## Task requirements
Output the full listing below exactly; the images stay out.

## Source data

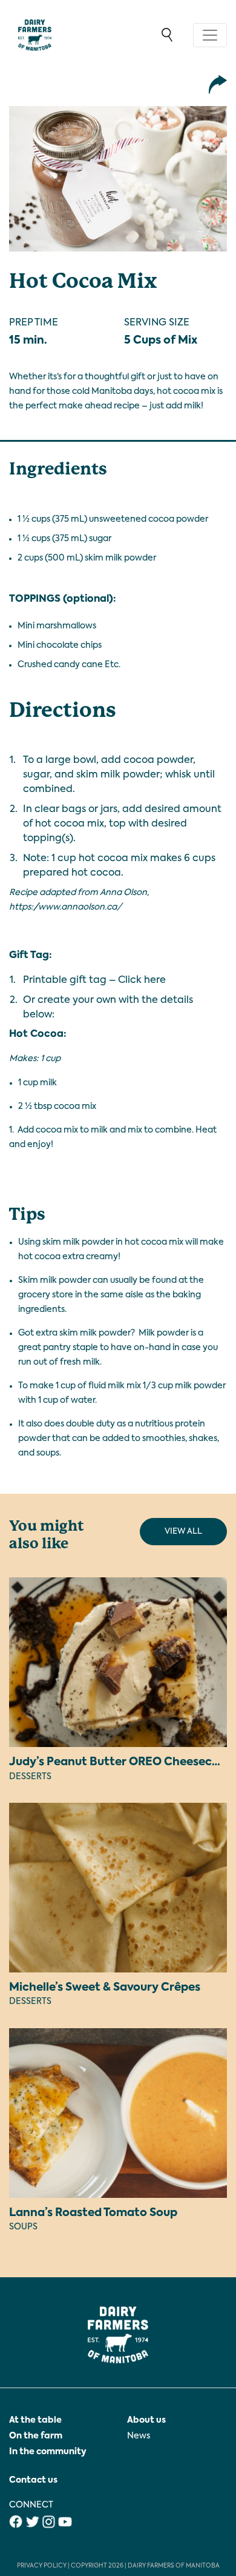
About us (146, 2420)
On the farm (35, 2436)
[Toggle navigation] (210, 35)
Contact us (33, 2480)
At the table (35, 2420)
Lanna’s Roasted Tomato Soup (93, 2213)
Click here (142, 980)
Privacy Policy (42, 2566)
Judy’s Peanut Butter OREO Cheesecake (120, 1762)
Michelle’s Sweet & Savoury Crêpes (104, 1987)
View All (183, 1532)
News (138, 2436)
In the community (48, 2452)
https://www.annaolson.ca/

## Response for this exercise
About us (146, 2420)
On the farm (35, 2436)
[Toggle navigation] (210, 35)
Contact us (33, 2480)
At the table (35, 2420)
Lanna’s Roasted Tomato Soup (93, 2213)
Click here (142, 980)
Privacy Policy (42, 2566)
Judy’s Peanut Butter OREO Cheesecake (120, 1762)
Michelle’s Sweet & Savoury Crêpes (104, 1987)
View All (183, 1532)
News (138, 2436)
In the community (48, 2452)
https://www.annaolson.ca/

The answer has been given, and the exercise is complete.